Task: How many lines in the material below include the string "agent"? Answer with the number only.

Source material:
***
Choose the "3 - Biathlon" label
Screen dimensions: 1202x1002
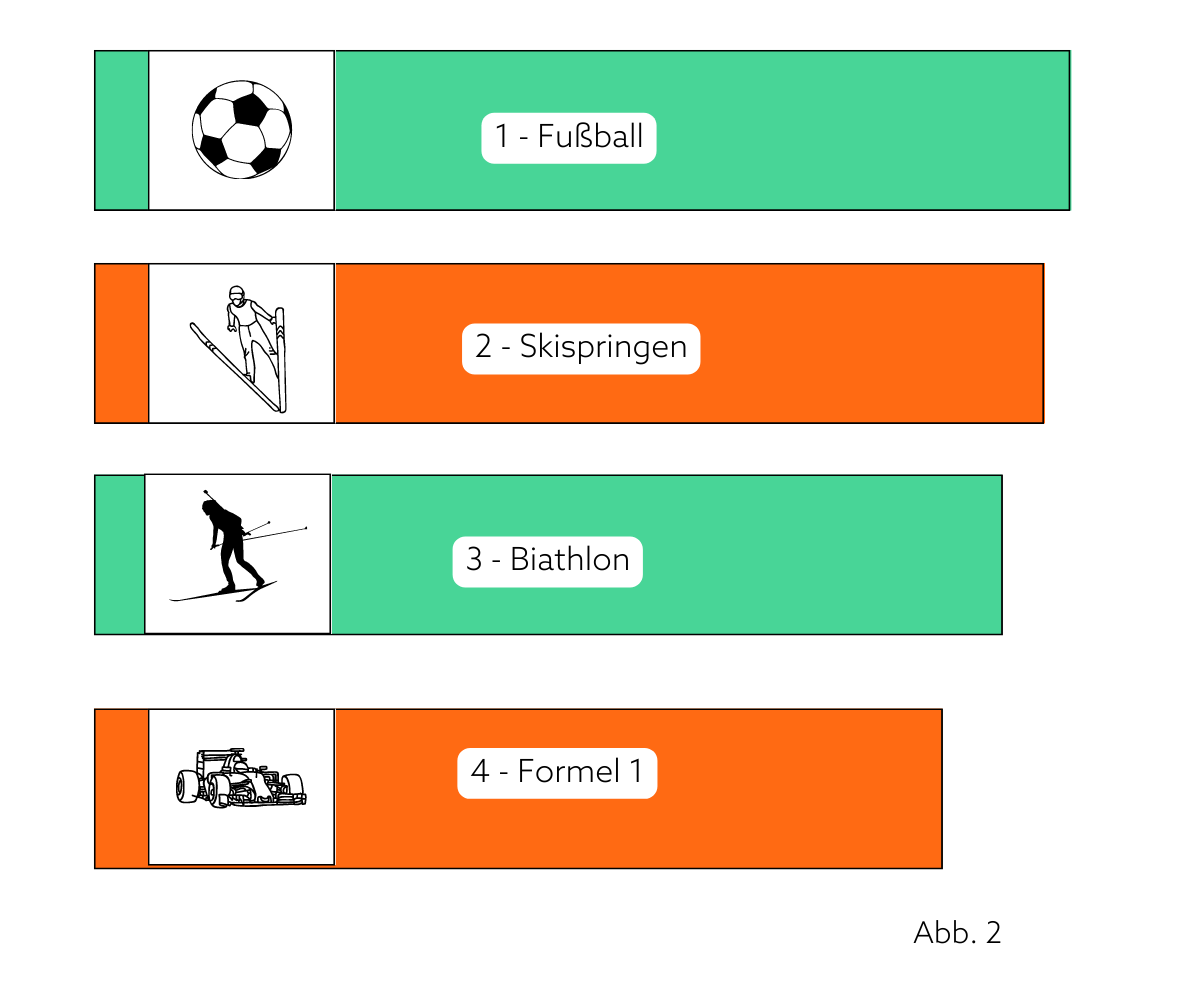(547, 561)
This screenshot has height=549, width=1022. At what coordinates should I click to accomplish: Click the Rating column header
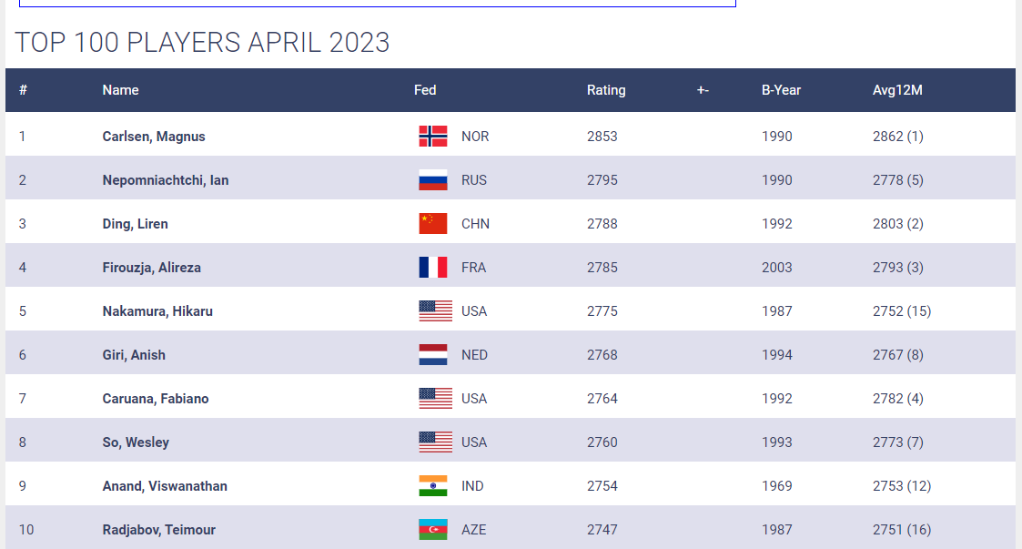(x=606, y=90)
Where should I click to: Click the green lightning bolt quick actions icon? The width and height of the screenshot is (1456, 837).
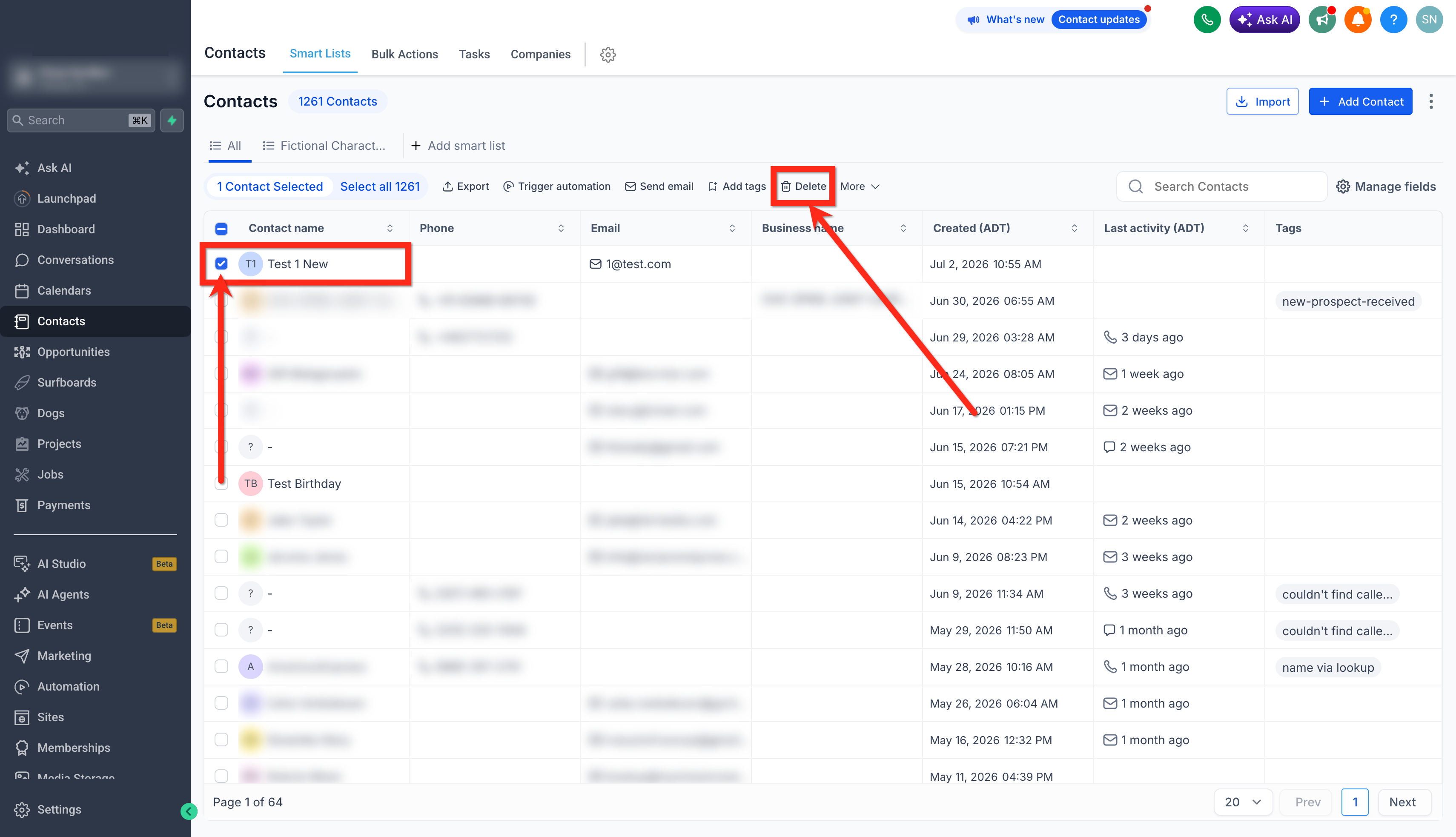[x=172, y=120]
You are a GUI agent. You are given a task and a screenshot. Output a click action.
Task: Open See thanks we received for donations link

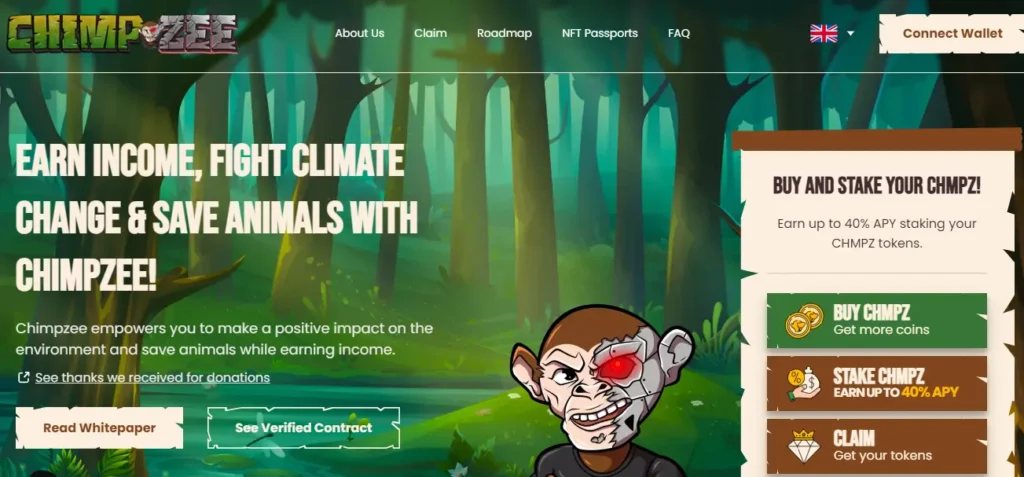(152, 378)

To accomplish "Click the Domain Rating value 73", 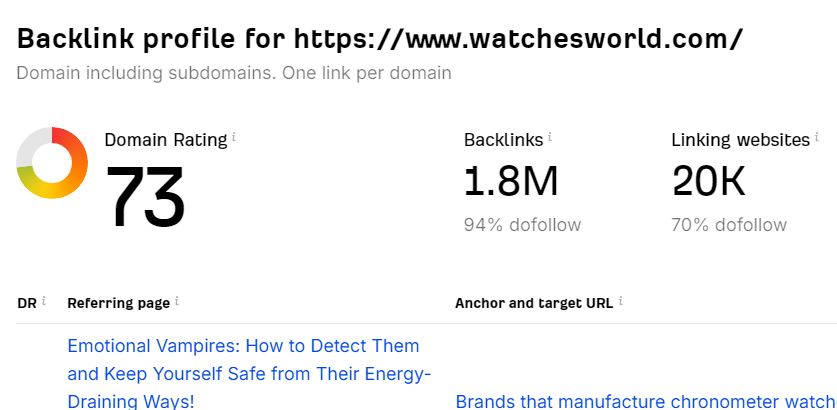I will 146,197.
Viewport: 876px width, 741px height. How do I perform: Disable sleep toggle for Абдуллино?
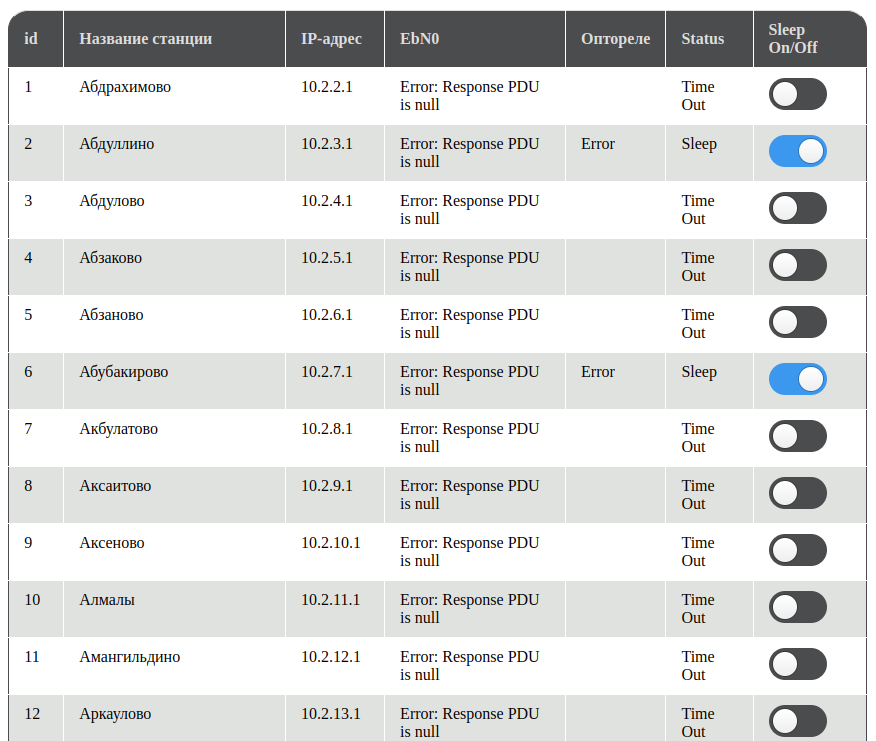(797, 151)
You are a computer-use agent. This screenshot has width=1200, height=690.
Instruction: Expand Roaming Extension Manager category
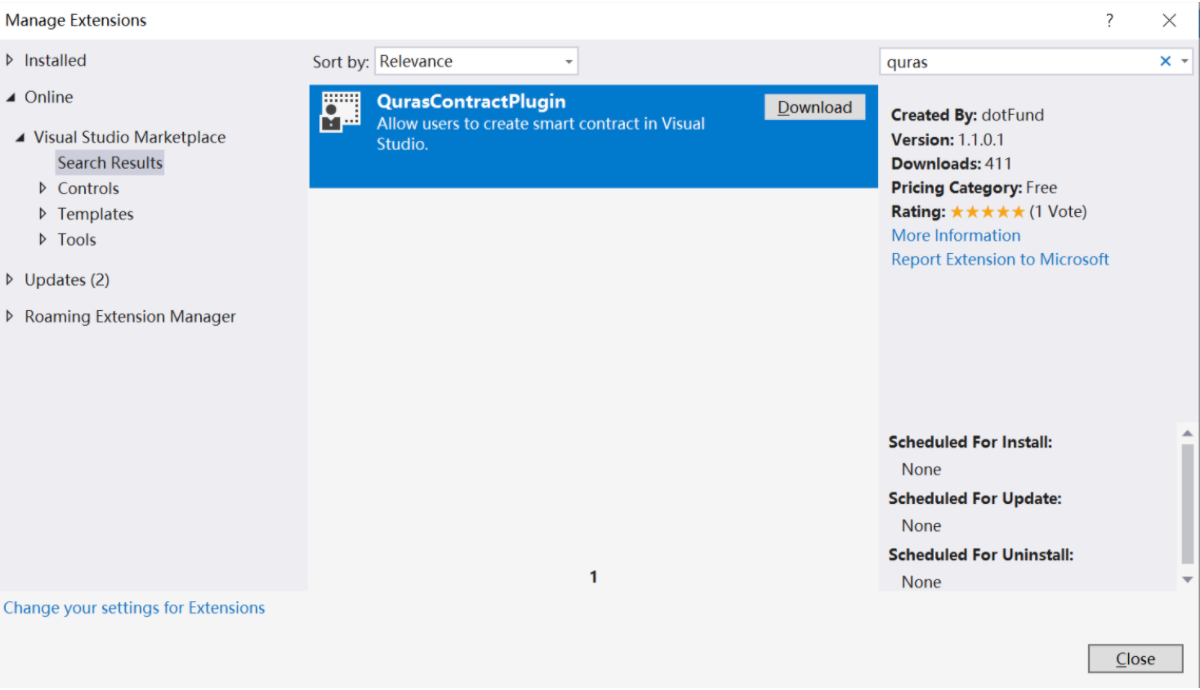click(11, 317)
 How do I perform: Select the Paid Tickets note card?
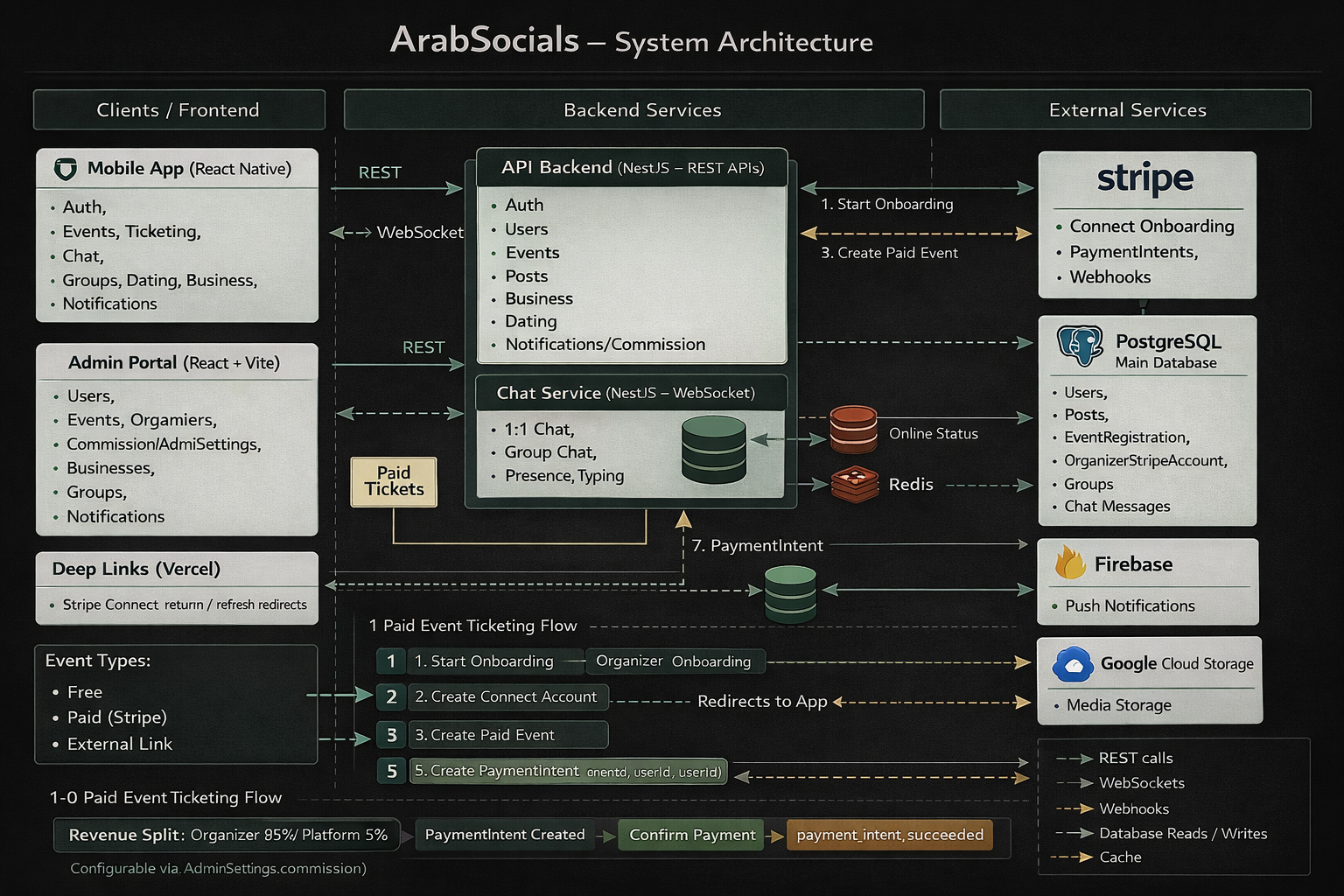point(393,482)
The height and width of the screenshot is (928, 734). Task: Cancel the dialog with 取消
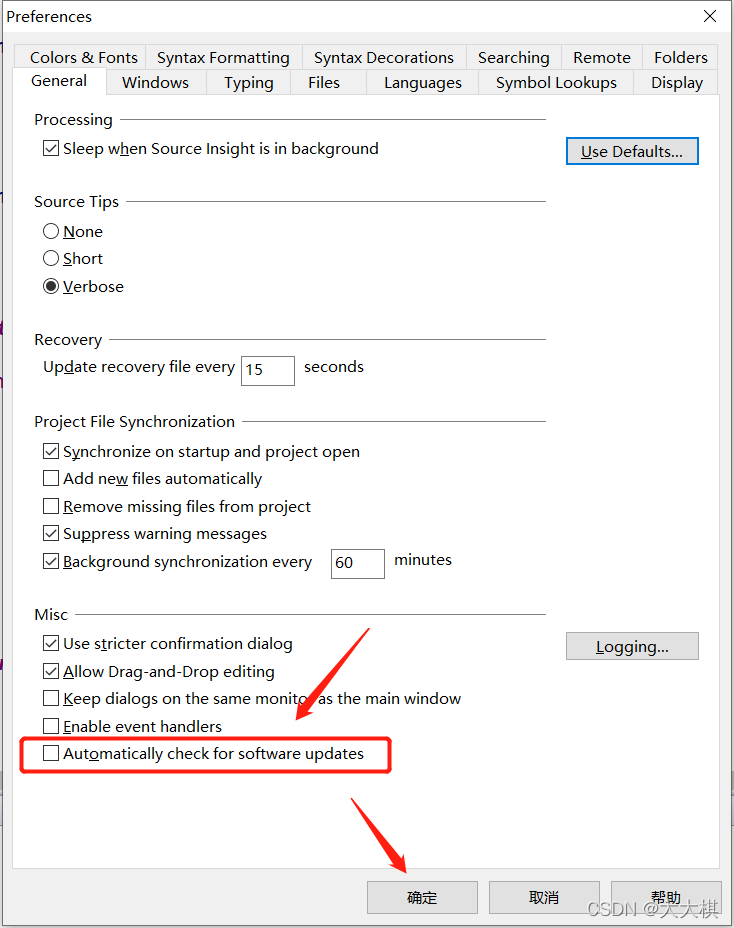coord(544,897)
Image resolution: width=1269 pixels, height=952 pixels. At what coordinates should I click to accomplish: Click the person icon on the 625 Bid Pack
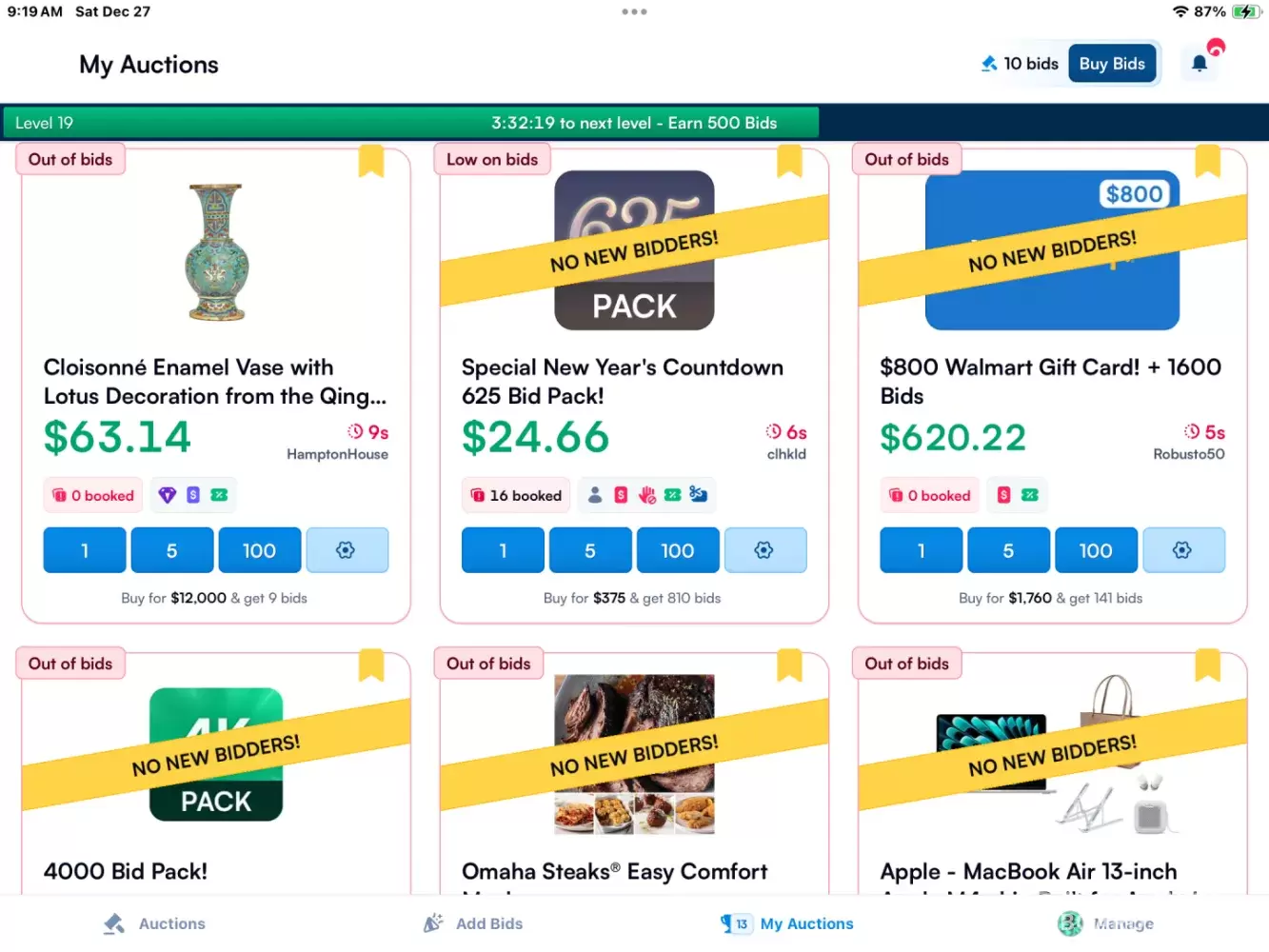595,495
***
Exercise result: 2